Dans ce contexte politique, le 25 mars dernier, un immense mouvement de marche pour la vie et de défense de l’enfant à naître a donc mobilisé des milliers de personnes dans plus de 200 communes du pays. L’assistance de familles entières n’a pas manqué d’attirer l’attention dans les principales artères des grandes villes argentines : l’annonce du projet de loi déjà formulé, avant de passer par différentes commissions de l’Assemblée a donc déjà fait aussitôt réagir de nombreuses personnes, associations et, bien-sûr, la Conférence Episcopale Argentine, ainsi que des organisations Evangéliques.

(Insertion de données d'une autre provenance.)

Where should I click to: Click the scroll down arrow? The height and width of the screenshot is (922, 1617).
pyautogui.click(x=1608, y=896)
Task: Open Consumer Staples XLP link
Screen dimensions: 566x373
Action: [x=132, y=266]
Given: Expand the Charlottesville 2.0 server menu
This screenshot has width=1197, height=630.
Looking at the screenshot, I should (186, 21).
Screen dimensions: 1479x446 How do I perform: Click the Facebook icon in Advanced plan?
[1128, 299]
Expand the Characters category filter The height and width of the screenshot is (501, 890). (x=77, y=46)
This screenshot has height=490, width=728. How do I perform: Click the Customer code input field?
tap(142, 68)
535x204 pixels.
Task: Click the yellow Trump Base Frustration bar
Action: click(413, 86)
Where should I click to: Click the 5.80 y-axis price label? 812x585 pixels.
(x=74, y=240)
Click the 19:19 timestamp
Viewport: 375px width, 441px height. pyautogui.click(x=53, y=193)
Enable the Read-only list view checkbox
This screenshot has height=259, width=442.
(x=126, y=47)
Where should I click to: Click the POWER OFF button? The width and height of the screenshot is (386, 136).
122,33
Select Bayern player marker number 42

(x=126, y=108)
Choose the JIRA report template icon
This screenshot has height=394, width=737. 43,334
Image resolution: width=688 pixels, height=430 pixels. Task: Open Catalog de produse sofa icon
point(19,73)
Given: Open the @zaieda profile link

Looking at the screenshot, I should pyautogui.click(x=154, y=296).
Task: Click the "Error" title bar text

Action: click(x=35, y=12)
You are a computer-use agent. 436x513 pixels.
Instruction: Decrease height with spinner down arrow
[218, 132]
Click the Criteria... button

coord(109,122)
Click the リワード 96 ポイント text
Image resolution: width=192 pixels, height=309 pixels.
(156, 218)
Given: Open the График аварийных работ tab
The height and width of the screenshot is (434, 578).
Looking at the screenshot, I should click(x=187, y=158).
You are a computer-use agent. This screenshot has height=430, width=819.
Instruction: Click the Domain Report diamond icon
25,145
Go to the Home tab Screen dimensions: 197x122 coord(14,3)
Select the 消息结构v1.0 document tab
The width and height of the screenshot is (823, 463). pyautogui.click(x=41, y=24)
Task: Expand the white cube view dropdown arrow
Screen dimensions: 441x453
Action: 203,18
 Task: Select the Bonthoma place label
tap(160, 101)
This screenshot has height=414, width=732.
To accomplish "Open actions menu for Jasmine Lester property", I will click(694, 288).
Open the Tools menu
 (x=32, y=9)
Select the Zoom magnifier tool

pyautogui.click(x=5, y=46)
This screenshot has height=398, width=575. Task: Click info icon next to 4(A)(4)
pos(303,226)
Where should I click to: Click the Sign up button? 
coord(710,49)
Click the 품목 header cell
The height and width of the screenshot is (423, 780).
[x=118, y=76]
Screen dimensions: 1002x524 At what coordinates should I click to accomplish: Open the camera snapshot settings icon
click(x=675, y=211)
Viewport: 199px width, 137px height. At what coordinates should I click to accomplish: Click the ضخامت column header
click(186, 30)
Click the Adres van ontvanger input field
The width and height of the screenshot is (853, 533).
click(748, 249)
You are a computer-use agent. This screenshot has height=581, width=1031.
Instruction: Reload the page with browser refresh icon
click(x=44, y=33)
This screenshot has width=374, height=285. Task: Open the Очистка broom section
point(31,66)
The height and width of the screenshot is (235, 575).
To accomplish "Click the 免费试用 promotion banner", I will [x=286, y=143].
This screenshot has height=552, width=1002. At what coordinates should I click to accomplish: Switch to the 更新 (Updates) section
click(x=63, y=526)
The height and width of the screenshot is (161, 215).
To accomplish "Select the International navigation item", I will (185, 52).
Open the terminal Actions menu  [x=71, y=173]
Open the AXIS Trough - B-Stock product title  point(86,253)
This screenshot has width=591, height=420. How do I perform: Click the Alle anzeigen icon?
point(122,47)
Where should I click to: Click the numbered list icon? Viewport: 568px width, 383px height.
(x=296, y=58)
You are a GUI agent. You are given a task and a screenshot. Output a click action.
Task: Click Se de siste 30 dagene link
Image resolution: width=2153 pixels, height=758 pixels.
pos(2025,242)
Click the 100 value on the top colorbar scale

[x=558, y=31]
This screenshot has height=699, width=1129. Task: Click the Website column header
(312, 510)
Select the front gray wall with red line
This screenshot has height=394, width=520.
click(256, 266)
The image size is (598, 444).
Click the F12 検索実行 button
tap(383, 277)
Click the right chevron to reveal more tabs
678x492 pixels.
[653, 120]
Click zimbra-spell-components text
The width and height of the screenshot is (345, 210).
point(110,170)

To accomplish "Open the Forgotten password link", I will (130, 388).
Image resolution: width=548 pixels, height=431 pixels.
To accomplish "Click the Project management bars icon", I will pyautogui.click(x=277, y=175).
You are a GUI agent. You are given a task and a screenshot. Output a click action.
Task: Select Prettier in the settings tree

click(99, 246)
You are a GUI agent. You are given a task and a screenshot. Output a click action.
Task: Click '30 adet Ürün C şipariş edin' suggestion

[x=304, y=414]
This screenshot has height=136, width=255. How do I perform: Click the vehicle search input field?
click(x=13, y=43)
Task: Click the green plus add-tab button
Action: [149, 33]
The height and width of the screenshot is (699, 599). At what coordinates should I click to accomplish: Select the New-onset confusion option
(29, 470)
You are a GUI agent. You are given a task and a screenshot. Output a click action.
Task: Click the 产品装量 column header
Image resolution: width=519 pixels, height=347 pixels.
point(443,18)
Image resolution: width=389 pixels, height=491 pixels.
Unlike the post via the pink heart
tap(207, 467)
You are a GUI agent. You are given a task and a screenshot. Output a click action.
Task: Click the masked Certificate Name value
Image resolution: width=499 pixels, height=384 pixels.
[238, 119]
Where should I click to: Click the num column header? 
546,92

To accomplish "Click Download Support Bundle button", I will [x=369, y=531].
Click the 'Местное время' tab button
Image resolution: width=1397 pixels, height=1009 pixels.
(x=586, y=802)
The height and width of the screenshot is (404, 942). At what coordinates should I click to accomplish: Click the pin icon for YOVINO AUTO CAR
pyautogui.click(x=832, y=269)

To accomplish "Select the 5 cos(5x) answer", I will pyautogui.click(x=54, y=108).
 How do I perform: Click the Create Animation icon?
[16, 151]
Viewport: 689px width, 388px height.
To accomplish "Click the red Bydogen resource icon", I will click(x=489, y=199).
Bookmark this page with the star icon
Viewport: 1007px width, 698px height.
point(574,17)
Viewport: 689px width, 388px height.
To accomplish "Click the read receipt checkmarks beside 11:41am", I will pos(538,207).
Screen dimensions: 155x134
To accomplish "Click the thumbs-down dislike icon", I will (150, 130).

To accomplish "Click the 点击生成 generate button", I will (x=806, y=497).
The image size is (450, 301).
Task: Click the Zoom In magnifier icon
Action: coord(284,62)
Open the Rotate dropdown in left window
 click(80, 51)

Il faut savoir qu’en Argentine, malgré la pression de mouvements féministes et progressistes et la pression internationale, de nombreuses associations de bénévoles agissent depuis des années de manière efficace, dévouée et souvent très discrètement, afin de venir en aide aux femmes qui, pour des raisons variées, pensent avorter. Un accompagnement humain et psychologique est également proposé par ces mêmes volontaires, dans le cas des suites d’un avortement. Quelques témoignages de femmes et de mères accompagnées par ces bénévoles nous donnent le ton :
« Ana c’est le miracle le plus merveilleux que j’ai pu recevoir. Elle est arrivée par surprise. Je me protégeais, je ne l’attendais pas. Après tout ce que j’ai fait jusqu’à la 25ème semaine pour qu’elle ne naisse pas ! J’ai dépensé beaucoup d’argent, comme jamais je ne l’avais imaginé. Mais grâce à toutes les personnes qui m’ont aidée, elle est là, en vie, saine, et nous rendant heureux. Aujourd’hui, je pense que si elle m’a choisie comme sa maman, c’était bien pour quelque chose. Si Dieu me l’a envoyée, c’est bien pour quelque chose. Je ferai du mieux que je peux, comme je le fais toujours pour ses frères, seule ou non. Merci pour votre aide. Parce que le jour où je vous ai rencontrés, bien au delà de mon acharnement à vouloir m’en débarrasser, je ne voulais pas faire un curetage. La seule chose que j’ai pensé à ce moment était qu’il y avait, à la maison, deux enfants qui m’attendaient, deux fils de sept et trois ans, pour lesquels j’ai toujours tout donné. Je ne pouvais pas mettre ma vie en danger ».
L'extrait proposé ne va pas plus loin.